Konala / We need to find some…markers other than PD-L1 [and] PD-L1 [expression] less than 1% to target. We have other approaches in diseases like melanoma where you are combining nivolumab with relatlimab [Opdualag], which is a LAG-3 antibody, which is less toxic vs nivolumab-ipilimumab or dabrafenib [Tafinlar]–trametinib [Mekinist]. Trying other strategies to see if we can overcome the resistance in this population would also help, taking some leads from the other tumors.

Franco / What was the rationale for including PD-L1 [expression] in less than 1% of patients in the immunotherapy trials?

Leal / PD-L1 is not a perfect biomarker, and as we were talking about before, it is a heterogeneous biomarker. There were data from the early trials that the PD-L1–positive subgroup of patients, early on from the pembrolizumab data, you could see that there was an incremental benefit. When you look at the data, they still benefit from immunotherapy, just not as much. They are still better than chemotherapy.

Steuer / With all the caveats of cross-trial comparisons, [CheckMate 227 (NCT02477826) showed] very good data that nivolumab-ipilimumab, whether by itself or with chemotherapy, had for PD-L1–negative patients, and probably better than we have seen in the other studies.

Knudsen / The other thing, too, is the duration of response. Even with nivolumab plus ipilimumab, when you look across trials with all the caveats, the duration of response is also significant in the PD-L1–negative subgroup. It is interesting that for chemotherapy plus ipilimumab-nivolumab, the duration of response is less than the ipilimumab-nivolumab alone.

Steuer / [CheckMate] 227 was a complicated study, statistically designed and reamended multiple times. I get a little nervous when we start going too deep into the subgroups there. Who remembers TMB [tumor mutational burden]? I wrote an editorial with [Suresh S. Ramalingam, MD] in the Journal of Clinical Oncology on the TMB portion of it when they initially published that, and then that kind of fell away.7 The data [are] surprisingly good for PD-L1–negative [patients].

Leal / Are there certain situations where you would preferentially choose dual immunotherapy without chemotherapy?

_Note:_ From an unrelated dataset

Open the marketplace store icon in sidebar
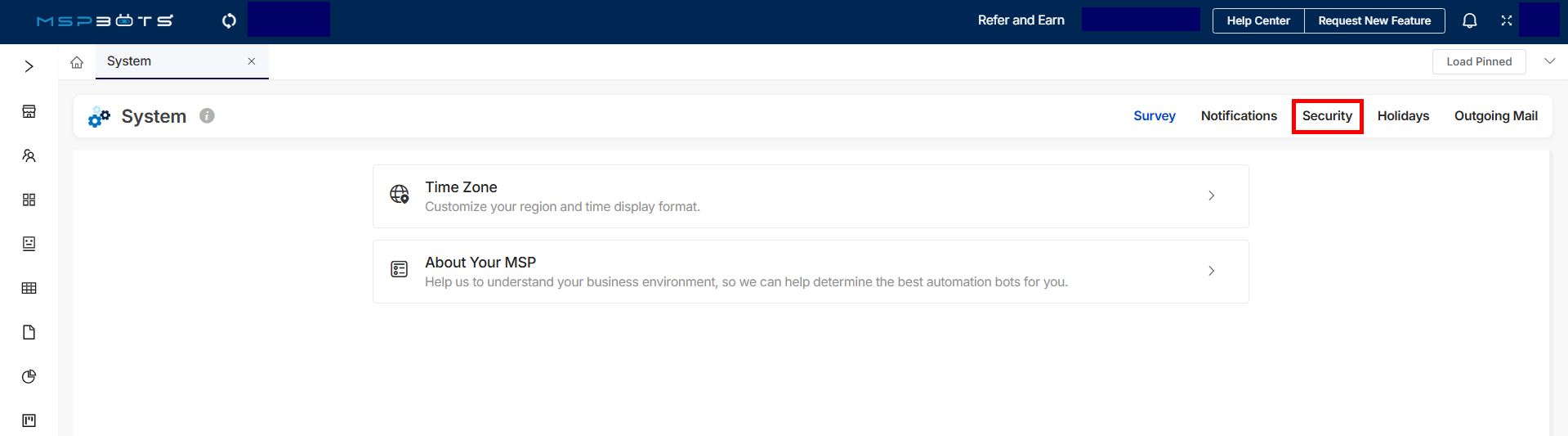This screenshot has height=436, width=1568. click(x=29, y=111)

Bonta / Again, I [prefer] the preferential immunotherapy or the dual immunotherapy as opposed to the combination.

Carlisle / I feel the same. If I feel compelled to add a CTLA-4 inhibitor, I feel like I want to keep at least 2 cycles of chemotherapy because it is not the chemotherapy that makes the regimen hard to tolerate.

Leal / Then you mentioned the site of metastasis, such as liver, [preferring] bevacizumab. Anybody else [have] any thoughts on the site of disease? Would that impact your treatment approach?

Franco / [If I saw] brain metastases, definitely. [I would give] a combination of bevacizumab and ipilimumab. There are a lot of data on melanoma as well as lung cancer.

Steuer / I never bought the liver data that [were] pushed hard for 1 year or 2. That is a group analysis. I cannot remember brain data from chemotherapy-immunotherapy, but it also shows a response. I do not know how they directly compare. I do not think the site or volume of the disease helps me decide my treatment approach, or if [the] liver is taken over by disease, I am [likely] not only going to give immunotherapy.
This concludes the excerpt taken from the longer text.